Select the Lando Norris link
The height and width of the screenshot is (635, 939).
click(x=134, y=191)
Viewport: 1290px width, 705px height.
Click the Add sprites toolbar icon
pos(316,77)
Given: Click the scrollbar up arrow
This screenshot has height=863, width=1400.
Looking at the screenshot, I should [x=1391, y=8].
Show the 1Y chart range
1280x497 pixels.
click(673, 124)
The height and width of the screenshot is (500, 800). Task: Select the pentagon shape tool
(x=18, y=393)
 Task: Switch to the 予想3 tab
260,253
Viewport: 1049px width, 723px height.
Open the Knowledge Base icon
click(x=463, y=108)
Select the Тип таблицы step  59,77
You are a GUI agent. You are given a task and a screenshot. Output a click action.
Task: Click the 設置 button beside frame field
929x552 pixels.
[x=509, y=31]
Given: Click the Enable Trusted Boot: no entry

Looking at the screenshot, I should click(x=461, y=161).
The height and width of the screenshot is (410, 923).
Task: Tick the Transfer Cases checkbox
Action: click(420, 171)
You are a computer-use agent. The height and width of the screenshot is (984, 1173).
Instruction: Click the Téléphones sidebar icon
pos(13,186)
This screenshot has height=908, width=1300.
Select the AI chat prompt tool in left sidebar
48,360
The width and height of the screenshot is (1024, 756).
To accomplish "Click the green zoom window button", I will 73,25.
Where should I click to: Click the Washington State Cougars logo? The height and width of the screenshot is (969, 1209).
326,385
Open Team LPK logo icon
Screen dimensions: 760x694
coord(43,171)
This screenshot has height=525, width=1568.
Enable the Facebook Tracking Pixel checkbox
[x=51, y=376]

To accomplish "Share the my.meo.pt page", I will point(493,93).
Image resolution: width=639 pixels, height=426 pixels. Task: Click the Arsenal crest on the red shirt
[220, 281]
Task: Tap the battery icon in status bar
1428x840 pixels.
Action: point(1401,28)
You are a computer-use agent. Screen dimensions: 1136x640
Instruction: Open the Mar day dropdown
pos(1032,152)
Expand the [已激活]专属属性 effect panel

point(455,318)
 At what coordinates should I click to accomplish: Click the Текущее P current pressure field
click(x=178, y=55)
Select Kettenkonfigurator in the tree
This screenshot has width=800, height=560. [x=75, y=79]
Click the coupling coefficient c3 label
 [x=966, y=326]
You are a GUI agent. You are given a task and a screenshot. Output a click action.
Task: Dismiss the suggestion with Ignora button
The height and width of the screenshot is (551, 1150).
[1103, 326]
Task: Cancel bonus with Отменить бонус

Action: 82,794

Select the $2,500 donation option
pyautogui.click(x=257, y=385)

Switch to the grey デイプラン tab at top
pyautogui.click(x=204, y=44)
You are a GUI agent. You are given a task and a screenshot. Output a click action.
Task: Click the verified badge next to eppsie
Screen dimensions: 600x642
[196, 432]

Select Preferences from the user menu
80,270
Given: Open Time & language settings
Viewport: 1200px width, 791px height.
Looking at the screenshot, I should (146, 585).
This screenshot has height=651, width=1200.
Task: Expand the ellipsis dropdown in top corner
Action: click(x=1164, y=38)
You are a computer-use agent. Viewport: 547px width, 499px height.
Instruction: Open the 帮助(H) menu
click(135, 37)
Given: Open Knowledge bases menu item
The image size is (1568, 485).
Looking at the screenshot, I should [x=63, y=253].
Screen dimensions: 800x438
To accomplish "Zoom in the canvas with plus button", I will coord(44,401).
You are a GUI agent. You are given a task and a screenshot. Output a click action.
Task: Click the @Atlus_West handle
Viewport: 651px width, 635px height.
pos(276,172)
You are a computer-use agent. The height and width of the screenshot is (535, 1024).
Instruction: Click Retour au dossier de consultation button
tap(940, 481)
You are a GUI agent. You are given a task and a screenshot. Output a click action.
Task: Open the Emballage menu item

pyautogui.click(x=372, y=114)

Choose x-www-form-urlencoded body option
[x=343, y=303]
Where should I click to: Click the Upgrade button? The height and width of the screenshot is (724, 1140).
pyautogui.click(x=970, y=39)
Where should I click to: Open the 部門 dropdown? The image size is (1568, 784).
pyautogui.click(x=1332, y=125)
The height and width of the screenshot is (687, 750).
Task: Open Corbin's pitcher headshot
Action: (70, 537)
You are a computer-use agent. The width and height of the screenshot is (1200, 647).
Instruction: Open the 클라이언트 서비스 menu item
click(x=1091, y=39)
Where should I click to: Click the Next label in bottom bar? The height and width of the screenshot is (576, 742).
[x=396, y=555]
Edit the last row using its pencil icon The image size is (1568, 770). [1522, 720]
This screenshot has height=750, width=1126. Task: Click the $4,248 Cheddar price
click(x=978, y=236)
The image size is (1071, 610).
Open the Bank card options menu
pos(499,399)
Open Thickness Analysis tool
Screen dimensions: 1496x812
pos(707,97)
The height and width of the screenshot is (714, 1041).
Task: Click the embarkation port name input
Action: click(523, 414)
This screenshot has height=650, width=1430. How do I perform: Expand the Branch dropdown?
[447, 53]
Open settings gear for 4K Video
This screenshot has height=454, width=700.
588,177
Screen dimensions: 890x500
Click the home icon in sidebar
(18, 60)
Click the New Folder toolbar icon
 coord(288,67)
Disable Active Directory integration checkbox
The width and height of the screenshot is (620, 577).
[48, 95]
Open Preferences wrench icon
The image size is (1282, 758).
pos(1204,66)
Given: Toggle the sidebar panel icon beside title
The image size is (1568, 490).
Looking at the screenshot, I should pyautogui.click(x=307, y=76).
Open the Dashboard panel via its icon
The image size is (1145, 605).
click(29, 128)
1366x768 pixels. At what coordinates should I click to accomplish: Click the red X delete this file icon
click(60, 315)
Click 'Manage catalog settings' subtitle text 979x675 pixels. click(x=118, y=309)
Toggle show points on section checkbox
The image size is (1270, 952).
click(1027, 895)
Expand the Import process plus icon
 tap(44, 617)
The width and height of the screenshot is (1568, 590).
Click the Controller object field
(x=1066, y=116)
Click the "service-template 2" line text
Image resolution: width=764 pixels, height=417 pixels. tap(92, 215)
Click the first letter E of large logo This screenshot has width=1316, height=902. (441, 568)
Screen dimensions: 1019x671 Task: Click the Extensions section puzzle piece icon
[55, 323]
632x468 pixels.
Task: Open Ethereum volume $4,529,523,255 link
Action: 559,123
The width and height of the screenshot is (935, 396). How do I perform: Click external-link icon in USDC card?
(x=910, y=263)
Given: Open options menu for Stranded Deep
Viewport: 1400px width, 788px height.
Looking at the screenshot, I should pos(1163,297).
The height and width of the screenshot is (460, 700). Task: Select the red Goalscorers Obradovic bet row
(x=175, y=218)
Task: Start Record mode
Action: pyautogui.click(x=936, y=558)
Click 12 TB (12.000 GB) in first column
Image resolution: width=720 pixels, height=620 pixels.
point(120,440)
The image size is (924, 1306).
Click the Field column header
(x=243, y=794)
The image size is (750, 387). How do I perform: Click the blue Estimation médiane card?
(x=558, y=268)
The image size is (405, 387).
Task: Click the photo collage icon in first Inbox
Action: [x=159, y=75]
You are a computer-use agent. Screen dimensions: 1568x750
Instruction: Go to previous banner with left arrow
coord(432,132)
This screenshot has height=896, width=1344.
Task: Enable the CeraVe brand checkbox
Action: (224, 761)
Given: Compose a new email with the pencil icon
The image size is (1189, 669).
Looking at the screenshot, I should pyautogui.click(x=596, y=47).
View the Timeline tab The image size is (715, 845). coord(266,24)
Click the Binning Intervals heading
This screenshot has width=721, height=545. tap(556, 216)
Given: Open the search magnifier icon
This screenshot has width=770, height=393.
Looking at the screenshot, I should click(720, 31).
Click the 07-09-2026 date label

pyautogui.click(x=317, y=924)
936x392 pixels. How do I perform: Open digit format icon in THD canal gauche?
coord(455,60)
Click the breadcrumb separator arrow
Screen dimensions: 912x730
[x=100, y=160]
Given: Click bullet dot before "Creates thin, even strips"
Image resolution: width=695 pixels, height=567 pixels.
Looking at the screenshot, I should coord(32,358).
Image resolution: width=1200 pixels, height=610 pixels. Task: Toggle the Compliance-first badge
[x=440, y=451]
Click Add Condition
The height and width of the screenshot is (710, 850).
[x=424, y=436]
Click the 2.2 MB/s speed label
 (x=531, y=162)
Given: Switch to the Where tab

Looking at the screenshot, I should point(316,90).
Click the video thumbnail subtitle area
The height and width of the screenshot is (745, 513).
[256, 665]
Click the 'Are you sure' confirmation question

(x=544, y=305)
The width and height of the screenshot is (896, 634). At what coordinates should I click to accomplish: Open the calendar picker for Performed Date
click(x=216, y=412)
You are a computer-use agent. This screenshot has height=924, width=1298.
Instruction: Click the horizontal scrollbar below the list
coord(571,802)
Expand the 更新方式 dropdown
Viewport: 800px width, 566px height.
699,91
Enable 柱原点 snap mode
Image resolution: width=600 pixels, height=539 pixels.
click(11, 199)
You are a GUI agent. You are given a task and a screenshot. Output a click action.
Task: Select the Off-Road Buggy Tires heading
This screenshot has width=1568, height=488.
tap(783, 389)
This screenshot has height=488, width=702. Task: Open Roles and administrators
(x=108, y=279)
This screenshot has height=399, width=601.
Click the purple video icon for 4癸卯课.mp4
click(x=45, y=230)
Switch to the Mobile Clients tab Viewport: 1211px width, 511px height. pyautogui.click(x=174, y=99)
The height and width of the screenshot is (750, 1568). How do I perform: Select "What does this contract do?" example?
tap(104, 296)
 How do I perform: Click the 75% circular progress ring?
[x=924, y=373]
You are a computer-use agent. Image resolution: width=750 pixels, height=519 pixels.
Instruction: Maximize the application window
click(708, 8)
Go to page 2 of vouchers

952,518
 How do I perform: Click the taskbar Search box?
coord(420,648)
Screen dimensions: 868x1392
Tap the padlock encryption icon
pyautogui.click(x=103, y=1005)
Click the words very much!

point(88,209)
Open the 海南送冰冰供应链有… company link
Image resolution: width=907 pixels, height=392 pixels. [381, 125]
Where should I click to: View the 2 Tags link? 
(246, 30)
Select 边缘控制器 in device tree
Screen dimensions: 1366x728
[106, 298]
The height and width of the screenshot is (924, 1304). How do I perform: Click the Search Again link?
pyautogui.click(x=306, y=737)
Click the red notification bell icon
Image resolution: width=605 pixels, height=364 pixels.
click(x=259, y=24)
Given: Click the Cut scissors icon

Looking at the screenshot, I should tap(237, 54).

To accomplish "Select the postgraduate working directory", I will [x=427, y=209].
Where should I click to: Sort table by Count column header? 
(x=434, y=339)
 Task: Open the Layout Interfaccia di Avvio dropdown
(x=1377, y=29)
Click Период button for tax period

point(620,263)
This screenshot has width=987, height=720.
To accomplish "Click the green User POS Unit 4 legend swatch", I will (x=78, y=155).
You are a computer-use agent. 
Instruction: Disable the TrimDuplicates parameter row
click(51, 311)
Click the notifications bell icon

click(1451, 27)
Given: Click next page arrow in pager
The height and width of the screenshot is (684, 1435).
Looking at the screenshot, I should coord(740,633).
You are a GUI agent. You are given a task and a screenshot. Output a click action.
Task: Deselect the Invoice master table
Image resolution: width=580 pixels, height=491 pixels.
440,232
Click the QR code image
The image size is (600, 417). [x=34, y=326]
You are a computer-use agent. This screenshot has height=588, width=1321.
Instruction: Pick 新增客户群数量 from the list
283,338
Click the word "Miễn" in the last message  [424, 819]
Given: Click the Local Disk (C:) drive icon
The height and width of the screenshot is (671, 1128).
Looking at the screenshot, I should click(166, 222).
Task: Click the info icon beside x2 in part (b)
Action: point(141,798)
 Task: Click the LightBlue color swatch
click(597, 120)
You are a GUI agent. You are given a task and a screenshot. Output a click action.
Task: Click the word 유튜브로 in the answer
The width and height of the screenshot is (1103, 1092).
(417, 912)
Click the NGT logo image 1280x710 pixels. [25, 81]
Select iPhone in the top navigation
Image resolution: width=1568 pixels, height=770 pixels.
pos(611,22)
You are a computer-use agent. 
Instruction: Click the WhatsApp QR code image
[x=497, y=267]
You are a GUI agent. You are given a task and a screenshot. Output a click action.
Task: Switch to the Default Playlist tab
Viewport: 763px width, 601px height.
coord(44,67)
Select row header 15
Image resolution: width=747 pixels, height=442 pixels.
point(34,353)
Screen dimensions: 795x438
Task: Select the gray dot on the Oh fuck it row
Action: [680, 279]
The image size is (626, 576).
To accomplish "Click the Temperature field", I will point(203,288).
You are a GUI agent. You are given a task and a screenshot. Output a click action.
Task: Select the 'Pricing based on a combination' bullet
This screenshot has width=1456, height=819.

━━━━━━━━━━━━━━━━

*Your assignment:* Here the output must be the lines above from the line with "Click the 'Are" to the line with "has height=924, width=1298.", both included, duplicated word for word and nothing else.

*Result for this exercise:*
Click the 'Are you sure' confirmation question

(x=544, y=305)
The width and height of the screenshot is (896, 634). At what coordinates should I click to accomplish: Open the calendar picker for Performed Date
click(x=216, y=412)
You are a computer-use agent. This screenshot has height=924, width=1298.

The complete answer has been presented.